Her accent was short cropped with mid Atlantic highlights.

"I'm Joe" I said.

Her manner was self confident but gentle. You get these types in business - smooth but full of power. Really I was overstepping the conventions and I just spoke to her as if we were equals..you know -I felt pulled.

"What do you do in the world?" I asked.

"Oh, management consultancy..fly in, meeting, fly out."

"What do people consult you about?" I asked

"It's always decisions and choices" she said.

"Big decisions?" I said

"Big decisions are easy because you have to make them. It's the small ones that are tough" she said.

"How's that?"

"Did you ever get stuck buying a candy bar? Mars, Twix, Bounty, Boost - you could spend your life in an oscillation of trivial choice, living for ever in a corner store"

"I do get a bit tongue tied in Mcdonalds" I said.

The Merc purred on towards the City. The lady fell quiet and tried to relax back into the leather. I noticed she was fidgeting as if she were uncomfortable or had a bad back.

"You Ok?" I asked

"Fine - it was a tough flight" she said.

I just loved the night time city, the swirl and bustle of the Marylebone Road, a trace of fried chicken, a jolt of eau de parfum.

"So the big decisions are easy?" I asked.

"Well tell me - you bought this car OK?"

I nodded.

"Just before you bought it...let's say the night before - how did you feel?"

"Anxious I guess" I replied, slipping aquatic chamelion style into mid Atlantic.

"But after you had actually bought it..did you feel better?"

"It was a relief" I said.

"Right again" she said "And when you got it home and looked past the tyre gloss and the wax job you found a few problems."

"Well there were a few things..but it was the right decision." I said.

"Exactly - because once you had made the choice eveything you did and thought was reinforcing your decision and so it was the right decision." she said.

I laughed a little. "Can I be a consultant now?" I said.

She laughed a little too.

"Nope..we gotta keep the prices up" she said.

By this time we had cruised into Aldwych.

"Anywhere here will do fine" she said.

"Don't you want the Strand Palace hotel?" I said.

"I'll be Ok - I'll be flying straight out again" she said.

I pulled over and turned to look at her.This was strange.

"What will you call that little girl?" she asked.

I caught my breath and stared at her. Had I said anything to her about that? I do gabble on..it's my job.

She did not blink and said gently

"I must go now..give me one of your hands - either one"

I held out my left hand and she took it in hers. She continued "Sometimes we reach a fork in a road and there is no way of knowing which way to go.

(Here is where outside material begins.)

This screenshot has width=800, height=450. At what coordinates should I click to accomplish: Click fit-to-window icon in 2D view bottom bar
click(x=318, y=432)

In my consultancy we would advise you to go left"

"What if I had given you my right hand?" I asked as if all this were the most natural situation in the world.

"Then we would advise to go to the right" she said. I saw a slight frown. "But you must go to the left" she said.

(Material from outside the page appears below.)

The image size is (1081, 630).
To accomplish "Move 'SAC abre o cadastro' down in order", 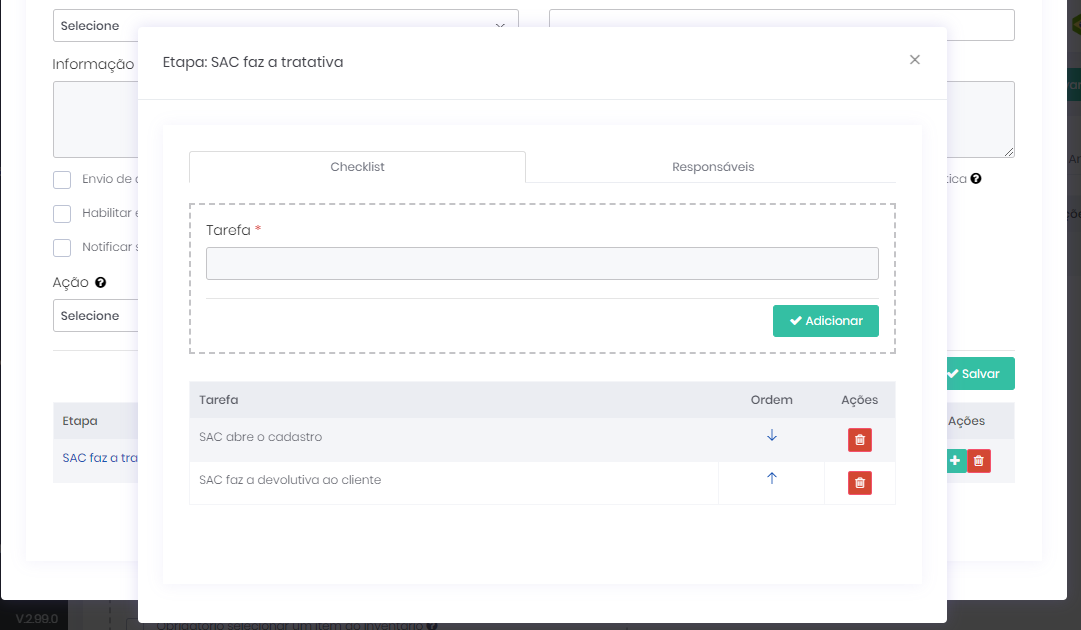I will pos(771,436).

Then she was swept away in the anonymous crowd outside the Strand Theatre. I selected Drive and pulled away. Bloody Hell she was an odd one..probably making millions.

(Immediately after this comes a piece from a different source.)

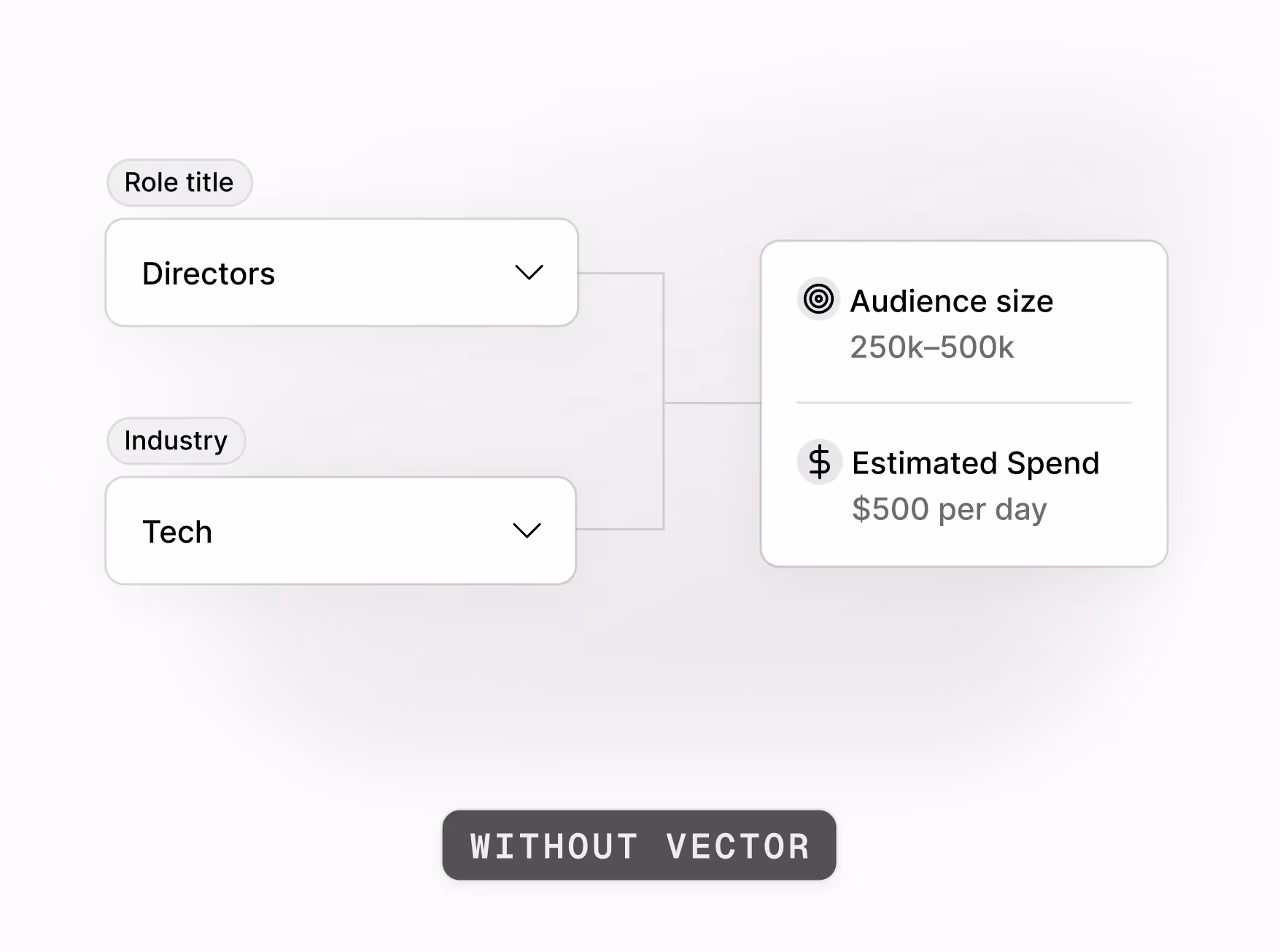The image size is (1280, 952).
Task: Click the connector line beside the Tech dropdown
Action: coord(619,529)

It was true about the baby on the way. I'd only known for two days. Just between you and I the decision was far from made. We were renting a one bed flat, I had just started the business. Baby? did I need a baby? You can have a baby any time.

I lived west of London and so I headed out onto the motorway. I was tired and gratefully smoked a Players No 6. Traffic was light and I stoked up the Merc to about 90.

I spotted a small shunt on the Eastbound and a queue was starting to build. I saw the smoke from the tyres of a 38 ton Leyland locking up to avoid smashing into the tail end. The trailer began to snarl round into the jack knife.

I watched a fuckin' great 38 ton fuckin' truck doing 60 slam straight through the fuckin' barrier. Excuse my language..but I've gotta tell you how I saw it. I killed some speed and then pulled left. Hey - do you know what I was thinking? "How the fuck did that woman know it was a girl?"..........

All this was years ago and since then I've had a good life. I rolled the Merc but ended up on my wheels on the hard shoulder. The artic ploughed on broadside across three lanes for about 200 yards.By the time I climbed out the ambulance was there. No one died and I spent just a night at the hospital.

My little girl Angela grew up to be a nurse.